All work and no play makes Renee a homicidal joy! Wait, no, that's not right. There are real limits to how long the crunch is fun and when it stops being fun, productivity and mood both plummet. Which leads to the next strategy: simplify everything. I create rubrics for grading the major assignments which include checklists bolstered by areas to add comments, simplifying the grading process for projects. In class, I cut down on new ideas, cycling back to ones that didn't reach everyone the first time and interjecting review of old material for the end. At home, I cook simpler meals, reduce hobby time, and set aside personal and professional development projects for a few weeks.


But, that can start to feel like a trap. When life is streamlined down to a cycle of work/food/hygiene/sleep/repeat, the sheer repetition can become crushing. So, I go for walks.  I have a dog, so I get to give myself points for being a good pet owner by giving him attention and exercise, which makes me feel productive even when I'm taking a bit of time for myself. More importantly, the walk itself provides a break while simultaneously offering tremendous benefit. 

I stretch my legs, work the kinks out of my back and hands, increase my metabolism and blood flow, and break up the monotony of grading. But, because I'm still thinking about the work when I start out, I mull over lesson plans, that day's classes, and course development ideas until my mind starts to drift. That's when I know I'm relaxing. And, when I get back, all that increased blood flow has usually cleared my head, opened my creativity, and restored my focus.


When, despite my best efforts and the support of my partner, friends, colleagues, and equally-beset students doesn't fully alleviate the anxiety I tend to fall back into the perennial fear of failure. More than the long hours and heavy work load that comes from being a seasonal (adjunct) employee in a seasonally-cyclic profession, it's this fear that can lead to my being a Negative Nee. 

For this, I have only two solutions that really help. The first is: do the work.  Procrastination is always a temptation, but the work will still have to be done. I try to remind myself of this. Sometimes I succeed. But, when it gets tight, I just put my head down and work. The hours pass, the papers get graded. Tomorrow comes.
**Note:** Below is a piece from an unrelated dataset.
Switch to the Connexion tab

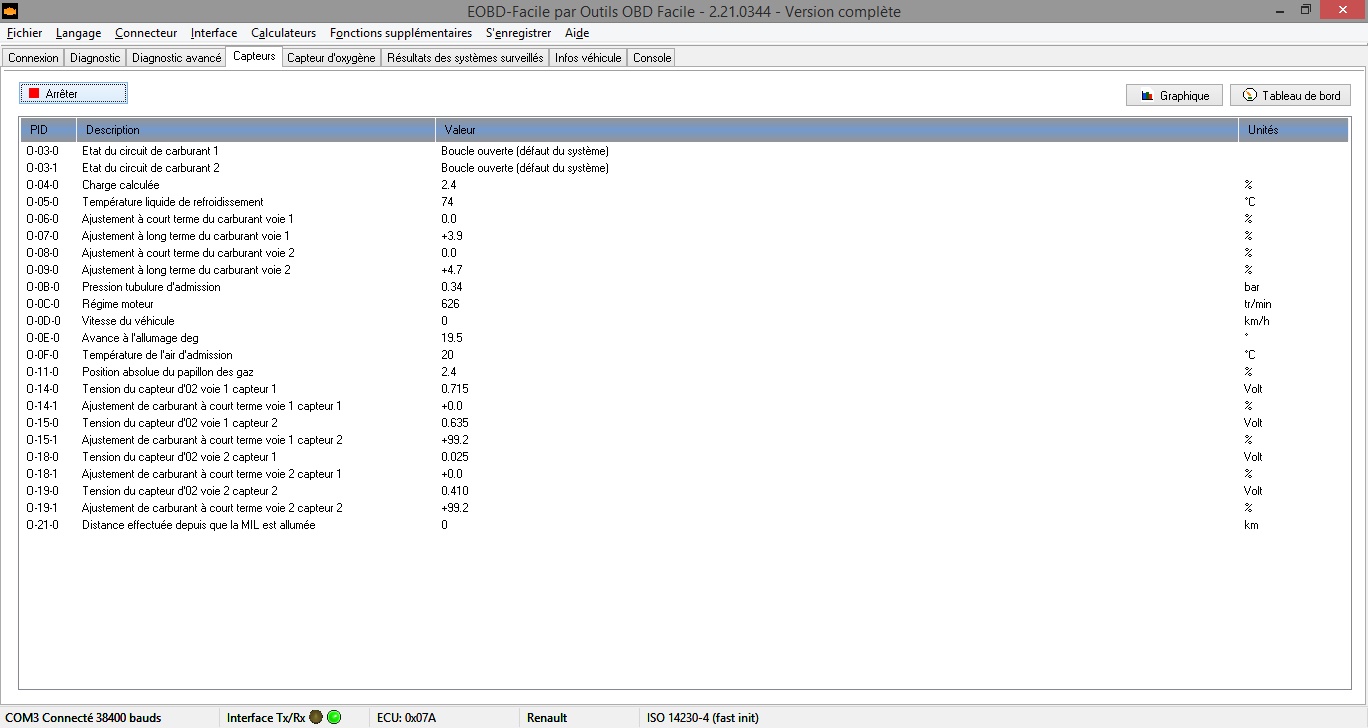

The fall-back, final effort is this: walk away. I try to set manageable goals. When I meet them, I can be done for the day and feel good about my progress. Then I let myself be done. No matter how much must be done, sometimes I think we all hit the wall and it's just OVER. And, I've learned, that's fine. Sometimes, I reach the end of what I can do, not forever, but definitely for now. When that time comes, it's best to leave off and do something else. The work will be there again in an hour, or a day, when I find my mojo again.